Building a Complete Docker Monitoring Stack with Prometheus & Grafana: A Hands-On Guide
How to set up enterprise-grade monitoring for your Docker infrastructure with GPU support
How to set up enterprise-grade monitoring for your Docker infrastructure with GPU support
Introduction
In today's cloud-native world, visibility into your infrastructure is not just a luxury—it's a necessity. Whether you're running containerized applications, managing ML workloads with GPU resources, or simply ensuring your services stay healthy, having comprehensive monitoring in place can mean the difference between catching issues early and facing production outages.
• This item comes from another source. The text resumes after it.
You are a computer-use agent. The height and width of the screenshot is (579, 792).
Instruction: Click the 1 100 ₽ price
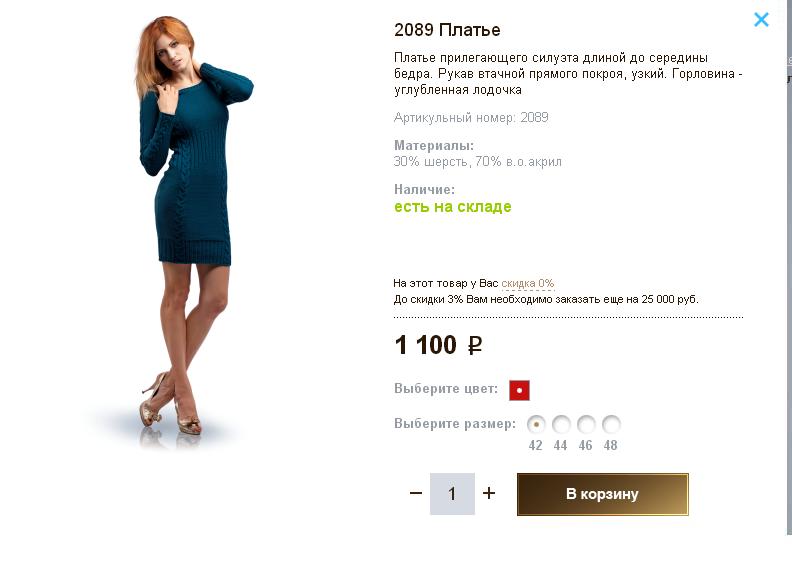[x=439, y=346]
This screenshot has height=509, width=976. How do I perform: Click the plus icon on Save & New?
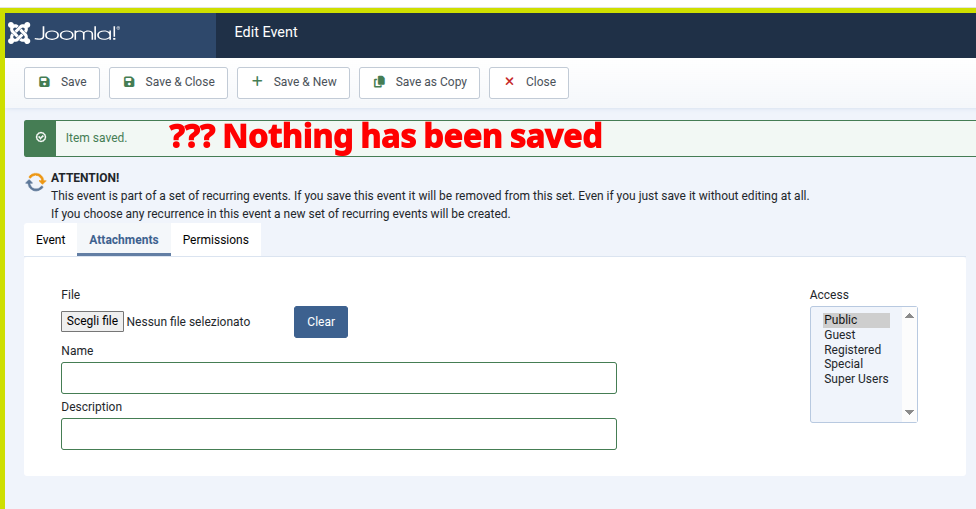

In this article, I'll walk you through building a complete monitoring stack for Docker environments using industry-standard tools: Prometheus for metrics collection and Grafana for visualization. What makes this setup special is its comprehensive coverage—from container-level metrics to system-wide performance, and even GPU monitoring for ML/AI workloads.
The Challenge: Why Monitor Docker Environments?
Running applications in Docker containers brings numerous benefits: isolation, scalability, and portability. However, this containerization also introduces new complexities:
- Limited visibility: Traditional monitoring tools often can't peek inside containers
- Resource isolation: Understanding which containers are consuming resources requires specialized tools
- GPU workloads: ML/AI applications need GPU monitoring, which traditional tools don't handle well
- Fragmented metrics: Different components expose metrics in different ways
This is where a purpose-built monitoring stack becomes essential. By combining the right tools, we can achieve complete observability across our entire Docker infrastructure.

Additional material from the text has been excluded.